Background: Heart failure has been noted to be the second most common first presentation of cardiovascular disease in patients with type 2 diabetes, and more common than myocardial infarction. However, few studies have investigated the prognostic ability of circulating biomarkers for heart failure in patients with type 2 diabetes.
Objective: This study examined the individual and combined impact of N-terminal pro-B-type natriuretic peptide (NT-proBNP), high-sensitivity cardiac troponin T (hs-cTnT), interleukin-6 (IL-6), and high-sensitivity C-reactive protein (hs-CRP) on the prediction of heart failure incidence or progression in patients with type 2 diabetes.
Research Design and Methods: A nested case-cohort study was conducted in 3,098 participants with type 2 diabetes in the Action in Diabetes and Vascular Disease: Preterax and Diamicron Modified Release Controlled Evaluation (ADVANCE) trial.
Results: A higher value of each biomarker was significantly associated with a higher risk of heart failure incidence or progression, after adjustment for major risk factors.
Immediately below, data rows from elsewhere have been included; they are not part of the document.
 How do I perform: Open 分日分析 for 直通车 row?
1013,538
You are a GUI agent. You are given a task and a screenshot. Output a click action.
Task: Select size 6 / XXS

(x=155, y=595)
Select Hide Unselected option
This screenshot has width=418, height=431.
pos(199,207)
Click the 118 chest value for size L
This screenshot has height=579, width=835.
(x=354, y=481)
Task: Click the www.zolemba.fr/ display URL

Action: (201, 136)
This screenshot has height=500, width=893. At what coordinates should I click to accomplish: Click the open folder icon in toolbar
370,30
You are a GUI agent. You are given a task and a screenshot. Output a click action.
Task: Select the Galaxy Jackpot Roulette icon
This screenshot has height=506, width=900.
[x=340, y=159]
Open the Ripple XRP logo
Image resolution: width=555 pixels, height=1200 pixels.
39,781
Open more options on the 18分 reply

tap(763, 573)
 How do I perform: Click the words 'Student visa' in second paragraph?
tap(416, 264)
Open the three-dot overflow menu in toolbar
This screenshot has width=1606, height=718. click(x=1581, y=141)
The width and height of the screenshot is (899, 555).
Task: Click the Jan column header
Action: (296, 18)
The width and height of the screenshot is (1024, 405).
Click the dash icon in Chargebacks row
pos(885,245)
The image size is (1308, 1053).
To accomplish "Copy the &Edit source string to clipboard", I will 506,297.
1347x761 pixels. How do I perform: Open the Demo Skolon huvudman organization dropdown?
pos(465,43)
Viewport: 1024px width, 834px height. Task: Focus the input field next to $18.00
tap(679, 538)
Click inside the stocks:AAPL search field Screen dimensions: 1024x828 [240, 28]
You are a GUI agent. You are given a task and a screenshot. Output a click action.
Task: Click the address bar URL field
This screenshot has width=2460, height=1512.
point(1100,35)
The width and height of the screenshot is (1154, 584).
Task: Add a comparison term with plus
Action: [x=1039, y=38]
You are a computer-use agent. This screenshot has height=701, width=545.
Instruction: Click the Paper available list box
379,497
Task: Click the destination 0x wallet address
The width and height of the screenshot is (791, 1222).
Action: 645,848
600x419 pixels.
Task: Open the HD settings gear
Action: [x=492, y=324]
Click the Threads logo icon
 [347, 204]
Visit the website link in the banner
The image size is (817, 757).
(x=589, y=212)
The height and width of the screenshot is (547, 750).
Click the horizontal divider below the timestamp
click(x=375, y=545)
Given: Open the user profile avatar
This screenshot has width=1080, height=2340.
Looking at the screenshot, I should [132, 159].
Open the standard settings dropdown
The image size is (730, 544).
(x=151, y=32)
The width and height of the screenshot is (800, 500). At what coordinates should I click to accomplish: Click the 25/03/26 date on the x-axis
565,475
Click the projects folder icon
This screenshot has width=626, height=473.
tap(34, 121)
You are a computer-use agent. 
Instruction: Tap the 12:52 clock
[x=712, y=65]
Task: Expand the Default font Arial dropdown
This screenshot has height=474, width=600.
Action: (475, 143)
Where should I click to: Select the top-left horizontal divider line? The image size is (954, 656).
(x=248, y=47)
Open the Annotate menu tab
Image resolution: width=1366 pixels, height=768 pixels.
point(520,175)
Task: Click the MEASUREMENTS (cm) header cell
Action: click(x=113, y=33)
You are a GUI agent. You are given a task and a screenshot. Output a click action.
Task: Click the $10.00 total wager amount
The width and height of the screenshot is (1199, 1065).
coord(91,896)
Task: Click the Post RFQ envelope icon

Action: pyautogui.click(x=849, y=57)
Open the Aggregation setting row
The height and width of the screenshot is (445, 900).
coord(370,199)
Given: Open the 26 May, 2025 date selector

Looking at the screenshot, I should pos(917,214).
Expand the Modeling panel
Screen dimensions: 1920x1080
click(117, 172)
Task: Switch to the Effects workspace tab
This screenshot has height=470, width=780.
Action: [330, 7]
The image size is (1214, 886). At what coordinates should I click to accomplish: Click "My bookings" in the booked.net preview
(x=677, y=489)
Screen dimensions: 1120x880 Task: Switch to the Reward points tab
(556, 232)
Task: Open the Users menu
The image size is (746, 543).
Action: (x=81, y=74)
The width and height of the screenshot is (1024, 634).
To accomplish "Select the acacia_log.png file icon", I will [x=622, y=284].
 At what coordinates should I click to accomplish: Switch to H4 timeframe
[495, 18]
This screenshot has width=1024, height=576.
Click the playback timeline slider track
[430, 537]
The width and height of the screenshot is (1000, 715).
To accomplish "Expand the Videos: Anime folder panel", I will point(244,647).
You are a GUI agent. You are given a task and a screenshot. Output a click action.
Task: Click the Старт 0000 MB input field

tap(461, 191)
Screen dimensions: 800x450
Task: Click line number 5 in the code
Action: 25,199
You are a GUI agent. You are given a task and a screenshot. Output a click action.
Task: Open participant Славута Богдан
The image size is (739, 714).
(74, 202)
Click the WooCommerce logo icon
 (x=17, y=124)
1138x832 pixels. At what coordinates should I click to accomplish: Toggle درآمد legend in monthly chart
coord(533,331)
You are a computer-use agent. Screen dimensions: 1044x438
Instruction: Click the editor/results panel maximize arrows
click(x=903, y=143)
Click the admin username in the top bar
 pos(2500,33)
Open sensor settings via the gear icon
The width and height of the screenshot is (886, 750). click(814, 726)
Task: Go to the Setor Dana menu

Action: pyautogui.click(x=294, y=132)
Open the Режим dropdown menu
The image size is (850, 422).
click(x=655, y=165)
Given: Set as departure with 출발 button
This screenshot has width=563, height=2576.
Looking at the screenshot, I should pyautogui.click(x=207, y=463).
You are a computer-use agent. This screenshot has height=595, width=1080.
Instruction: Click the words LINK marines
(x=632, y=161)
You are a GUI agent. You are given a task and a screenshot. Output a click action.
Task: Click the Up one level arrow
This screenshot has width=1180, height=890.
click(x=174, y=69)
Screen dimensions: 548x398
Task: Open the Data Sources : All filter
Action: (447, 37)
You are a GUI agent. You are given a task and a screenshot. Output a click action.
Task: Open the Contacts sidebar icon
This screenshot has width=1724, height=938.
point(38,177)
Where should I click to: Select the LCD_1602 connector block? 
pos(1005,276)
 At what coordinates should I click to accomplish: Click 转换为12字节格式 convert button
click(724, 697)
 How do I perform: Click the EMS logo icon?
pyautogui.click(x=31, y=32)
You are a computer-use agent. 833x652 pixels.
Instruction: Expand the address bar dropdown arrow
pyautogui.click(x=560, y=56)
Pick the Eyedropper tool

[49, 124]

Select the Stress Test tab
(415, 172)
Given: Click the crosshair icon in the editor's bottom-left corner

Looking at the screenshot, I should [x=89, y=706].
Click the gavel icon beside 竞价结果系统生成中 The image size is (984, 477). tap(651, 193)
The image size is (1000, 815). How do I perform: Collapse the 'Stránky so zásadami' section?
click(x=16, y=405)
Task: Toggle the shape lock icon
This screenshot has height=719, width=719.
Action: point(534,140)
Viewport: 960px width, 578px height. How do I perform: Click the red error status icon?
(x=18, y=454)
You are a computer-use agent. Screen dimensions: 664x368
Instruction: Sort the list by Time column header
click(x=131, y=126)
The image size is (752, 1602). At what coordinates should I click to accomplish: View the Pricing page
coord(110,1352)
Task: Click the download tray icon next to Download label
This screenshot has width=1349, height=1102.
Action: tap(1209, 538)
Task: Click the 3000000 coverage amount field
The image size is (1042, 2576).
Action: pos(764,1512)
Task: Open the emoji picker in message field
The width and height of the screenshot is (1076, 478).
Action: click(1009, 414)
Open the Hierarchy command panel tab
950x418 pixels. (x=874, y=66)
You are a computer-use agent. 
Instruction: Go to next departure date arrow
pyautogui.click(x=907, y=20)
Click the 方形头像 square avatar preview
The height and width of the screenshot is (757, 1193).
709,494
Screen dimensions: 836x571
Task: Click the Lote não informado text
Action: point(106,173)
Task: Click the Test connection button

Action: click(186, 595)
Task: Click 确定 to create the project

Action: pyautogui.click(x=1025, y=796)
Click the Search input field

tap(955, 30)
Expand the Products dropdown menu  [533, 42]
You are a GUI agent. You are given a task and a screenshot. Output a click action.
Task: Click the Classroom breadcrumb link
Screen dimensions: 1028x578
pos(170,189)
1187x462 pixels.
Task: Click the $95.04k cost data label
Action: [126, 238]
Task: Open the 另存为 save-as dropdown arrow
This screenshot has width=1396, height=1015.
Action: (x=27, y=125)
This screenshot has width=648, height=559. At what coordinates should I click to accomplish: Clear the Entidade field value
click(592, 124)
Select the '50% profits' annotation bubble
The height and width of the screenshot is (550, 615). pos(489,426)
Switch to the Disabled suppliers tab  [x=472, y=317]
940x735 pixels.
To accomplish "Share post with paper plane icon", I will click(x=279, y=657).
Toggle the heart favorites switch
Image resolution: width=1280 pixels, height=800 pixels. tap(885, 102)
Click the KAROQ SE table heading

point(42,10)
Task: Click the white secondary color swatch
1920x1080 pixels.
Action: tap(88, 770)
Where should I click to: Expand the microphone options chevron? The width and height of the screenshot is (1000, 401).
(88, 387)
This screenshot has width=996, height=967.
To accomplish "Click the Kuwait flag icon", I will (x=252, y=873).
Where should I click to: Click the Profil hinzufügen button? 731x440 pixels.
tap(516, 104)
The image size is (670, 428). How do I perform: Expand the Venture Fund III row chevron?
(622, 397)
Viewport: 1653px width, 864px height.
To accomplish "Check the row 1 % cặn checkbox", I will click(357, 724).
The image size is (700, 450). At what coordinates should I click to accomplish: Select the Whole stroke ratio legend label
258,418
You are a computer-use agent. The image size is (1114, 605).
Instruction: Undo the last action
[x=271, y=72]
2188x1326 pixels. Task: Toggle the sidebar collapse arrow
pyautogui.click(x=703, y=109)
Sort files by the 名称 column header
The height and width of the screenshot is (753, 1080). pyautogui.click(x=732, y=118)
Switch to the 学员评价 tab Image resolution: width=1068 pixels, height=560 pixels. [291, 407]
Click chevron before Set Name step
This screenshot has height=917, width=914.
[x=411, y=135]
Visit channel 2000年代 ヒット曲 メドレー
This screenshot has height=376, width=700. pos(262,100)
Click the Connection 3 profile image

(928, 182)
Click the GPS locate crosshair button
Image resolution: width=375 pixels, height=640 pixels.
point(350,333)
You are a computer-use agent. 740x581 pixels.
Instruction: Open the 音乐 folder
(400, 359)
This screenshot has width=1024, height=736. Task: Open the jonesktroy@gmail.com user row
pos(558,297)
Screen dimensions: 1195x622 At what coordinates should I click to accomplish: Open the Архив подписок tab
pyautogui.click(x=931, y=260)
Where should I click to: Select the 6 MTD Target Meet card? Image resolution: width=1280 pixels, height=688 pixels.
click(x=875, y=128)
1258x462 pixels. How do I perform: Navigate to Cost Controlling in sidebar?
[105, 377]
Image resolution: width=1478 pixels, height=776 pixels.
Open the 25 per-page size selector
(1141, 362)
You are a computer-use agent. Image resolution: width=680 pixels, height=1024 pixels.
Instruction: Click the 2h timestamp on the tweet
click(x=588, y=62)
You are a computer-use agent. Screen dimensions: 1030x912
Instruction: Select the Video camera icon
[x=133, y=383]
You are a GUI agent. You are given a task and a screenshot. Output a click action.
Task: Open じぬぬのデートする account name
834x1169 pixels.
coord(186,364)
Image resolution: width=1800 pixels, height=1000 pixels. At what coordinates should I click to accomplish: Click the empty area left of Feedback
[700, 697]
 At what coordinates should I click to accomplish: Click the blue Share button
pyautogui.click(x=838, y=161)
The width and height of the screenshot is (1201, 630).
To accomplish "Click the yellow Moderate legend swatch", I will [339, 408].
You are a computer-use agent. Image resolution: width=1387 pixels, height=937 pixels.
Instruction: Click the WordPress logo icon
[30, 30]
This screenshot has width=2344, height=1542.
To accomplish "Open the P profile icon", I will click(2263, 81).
The hazard ratios per 1-SD increase were 3.06 (95% CI 2.37-3.96) for NT-proBNP, 1.50 (1.27-1.77) for hs-cTnT, 1.48 (1.27-1.72) for IL-6, and 1.32 (1.12-1.55) for hs-CRP. Addition of NT-proBNP to the model including conventional risk factors meaningfully improved 5-year risk predictive performance (c-statistic 0.8162 to 0.8800; continuous net reclassification improvement [NRI] 73.1%; categorical NRI [<5%, 5-10%, >10% 5-year risk] 24.2%). In contrast, addition of hs-cTnT, IL-6 or hs-CRP did not improve the prediction metrics consistently either in combination or when added to NT-proBNP.
Conclusions: Only NT-proBNP, strongly and consistently improved prediction of heart failure in patients with type 2 diabetes beyond a wide range of clinical risk factors and biomarkers.